** Start of Material provided **
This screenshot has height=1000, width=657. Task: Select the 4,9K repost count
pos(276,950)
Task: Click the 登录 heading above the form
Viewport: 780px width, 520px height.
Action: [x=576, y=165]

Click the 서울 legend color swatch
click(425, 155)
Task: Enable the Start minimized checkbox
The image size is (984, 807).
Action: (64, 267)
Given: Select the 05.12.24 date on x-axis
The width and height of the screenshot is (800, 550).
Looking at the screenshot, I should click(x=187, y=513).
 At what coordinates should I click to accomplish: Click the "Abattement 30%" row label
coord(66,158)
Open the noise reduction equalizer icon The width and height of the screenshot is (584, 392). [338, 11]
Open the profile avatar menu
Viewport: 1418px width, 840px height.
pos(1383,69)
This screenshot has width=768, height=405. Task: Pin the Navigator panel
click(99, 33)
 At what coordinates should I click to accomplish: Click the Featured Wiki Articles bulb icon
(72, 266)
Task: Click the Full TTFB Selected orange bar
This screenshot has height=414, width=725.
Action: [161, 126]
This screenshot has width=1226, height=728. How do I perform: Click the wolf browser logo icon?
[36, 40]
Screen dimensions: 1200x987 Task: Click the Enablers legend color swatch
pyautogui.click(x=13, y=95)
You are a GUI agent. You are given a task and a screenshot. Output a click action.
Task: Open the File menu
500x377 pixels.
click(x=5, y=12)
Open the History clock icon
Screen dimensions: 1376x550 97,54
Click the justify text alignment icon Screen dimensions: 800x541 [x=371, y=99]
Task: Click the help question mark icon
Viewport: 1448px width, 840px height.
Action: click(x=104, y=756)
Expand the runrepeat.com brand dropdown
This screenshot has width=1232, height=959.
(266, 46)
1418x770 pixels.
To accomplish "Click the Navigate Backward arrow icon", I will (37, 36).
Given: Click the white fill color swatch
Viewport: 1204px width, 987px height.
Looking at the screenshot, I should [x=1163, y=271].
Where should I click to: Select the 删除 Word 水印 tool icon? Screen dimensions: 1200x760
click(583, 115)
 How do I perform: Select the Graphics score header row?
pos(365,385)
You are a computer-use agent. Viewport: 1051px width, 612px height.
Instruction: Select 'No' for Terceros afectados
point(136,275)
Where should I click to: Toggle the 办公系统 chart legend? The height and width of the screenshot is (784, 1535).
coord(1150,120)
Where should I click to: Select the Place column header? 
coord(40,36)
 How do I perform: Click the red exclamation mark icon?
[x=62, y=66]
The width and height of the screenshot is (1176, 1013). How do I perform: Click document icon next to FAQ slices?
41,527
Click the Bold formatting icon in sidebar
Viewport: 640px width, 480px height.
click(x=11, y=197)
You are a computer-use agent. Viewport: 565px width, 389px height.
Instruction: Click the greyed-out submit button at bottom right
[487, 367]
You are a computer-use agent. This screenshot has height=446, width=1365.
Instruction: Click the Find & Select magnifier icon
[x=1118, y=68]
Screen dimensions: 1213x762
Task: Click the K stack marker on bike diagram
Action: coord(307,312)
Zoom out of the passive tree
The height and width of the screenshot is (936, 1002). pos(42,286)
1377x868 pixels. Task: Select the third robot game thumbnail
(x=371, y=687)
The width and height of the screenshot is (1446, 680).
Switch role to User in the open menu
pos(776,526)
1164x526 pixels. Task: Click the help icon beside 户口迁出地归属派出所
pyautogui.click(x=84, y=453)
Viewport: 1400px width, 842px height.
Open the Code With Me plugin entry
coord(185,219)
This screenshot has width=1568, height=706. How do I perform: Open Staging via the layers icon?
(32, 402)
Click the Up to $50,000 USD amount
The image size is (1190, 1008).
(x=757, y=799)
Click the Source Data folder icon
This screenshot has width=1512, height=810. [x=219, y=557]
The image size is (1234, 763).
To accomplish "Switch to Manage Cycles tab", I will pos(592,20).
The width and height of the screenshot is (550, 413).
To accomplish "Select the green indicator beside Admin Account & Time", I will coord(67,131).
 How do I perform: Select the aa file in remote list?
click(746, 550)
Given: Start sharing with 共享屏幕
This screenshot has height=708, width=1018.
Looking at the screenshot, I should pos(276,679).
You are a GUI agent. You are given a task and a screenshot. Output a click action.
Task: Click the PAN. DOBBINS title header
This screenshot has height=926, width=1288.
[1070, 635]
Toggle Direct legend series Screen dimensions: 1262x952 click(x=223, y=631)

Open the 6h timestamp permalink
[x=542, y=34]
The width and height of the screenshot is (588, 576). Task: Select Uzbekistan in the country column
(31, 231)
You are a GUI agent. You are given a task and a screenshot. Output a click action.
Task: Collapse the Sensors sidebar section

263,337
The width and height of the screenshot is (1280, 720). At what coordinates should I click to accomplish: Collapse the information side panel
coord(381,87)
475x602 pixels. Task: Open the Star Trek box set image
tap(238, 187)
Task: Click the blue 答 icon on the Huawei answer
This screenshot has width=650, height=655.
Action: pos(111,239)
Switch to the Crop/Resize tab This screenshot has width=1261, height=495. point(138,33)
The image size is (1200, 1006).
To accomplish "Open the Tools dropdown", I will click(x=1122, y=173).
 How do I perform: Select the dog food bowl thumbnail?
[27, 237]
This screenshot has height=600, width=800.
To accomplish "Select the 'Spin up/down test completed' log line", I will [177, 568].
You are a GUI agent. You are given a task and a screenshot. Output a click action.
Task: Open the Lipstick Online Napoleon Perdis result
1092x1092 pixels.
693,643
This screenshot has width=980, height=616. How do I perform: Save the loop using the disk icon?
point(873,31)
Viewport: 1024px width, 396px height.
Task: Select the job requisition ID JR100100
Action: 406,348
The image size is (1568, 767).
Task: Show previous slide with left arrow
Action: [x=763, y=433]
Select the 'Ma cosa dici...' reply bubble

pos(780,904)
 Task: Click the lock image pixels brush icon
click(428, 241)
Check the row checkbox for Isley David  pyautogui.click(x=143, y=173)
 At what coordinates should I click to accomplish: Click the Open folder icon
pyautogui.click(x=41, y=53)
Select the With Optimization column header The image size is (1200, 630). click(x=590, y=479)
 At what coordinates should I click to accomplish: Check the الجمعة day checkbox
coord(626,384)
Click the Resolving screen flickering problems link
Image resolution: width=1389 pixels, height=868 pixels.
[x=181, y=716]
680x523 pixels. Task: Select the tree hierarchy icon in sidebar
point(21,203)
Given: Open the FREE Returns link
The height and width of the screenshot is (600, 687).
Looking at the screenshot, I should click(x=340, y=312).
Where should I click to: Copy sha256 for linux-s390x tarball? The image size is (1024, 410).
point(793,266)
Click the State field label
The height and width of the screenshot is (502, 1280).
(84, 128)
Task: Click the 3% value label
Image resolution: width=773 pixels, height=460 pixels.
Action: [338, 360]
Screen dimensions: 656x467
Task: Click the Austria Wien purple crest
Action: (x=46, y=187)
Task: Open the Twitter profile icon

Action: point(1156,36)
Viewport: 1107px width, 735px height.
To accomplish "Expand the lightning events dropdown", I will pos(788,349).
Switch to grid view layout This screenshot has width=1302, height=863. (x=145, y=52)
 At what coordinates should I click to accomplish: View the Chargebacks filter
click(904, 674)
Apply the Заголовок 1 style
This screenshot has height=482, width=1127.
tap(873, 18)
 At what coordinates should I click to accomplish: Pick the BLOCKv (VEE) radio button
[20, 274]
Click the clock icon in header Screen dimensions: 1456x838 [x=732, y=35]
** End of Material provided **
Short exercise:
Extract the part of the material above that opens with the line containing "You are a computer-use agent. Viewport: 1051px" and closes with the line containing "coord(40,36)", reproducing those lines verbatim.

The completed task:
You are a computer-use agent. Viewport: 1051px width, 612px height.
Instruction: Select 'No' for Terceros afectados
point(136,275)
Where should I click to: Toggle the 办公系统 chart legend? The height and width of the screenshot is (784, 1535).
coord(1150,120)
Where should I click to: Select the Place column header? 
coord(40,36)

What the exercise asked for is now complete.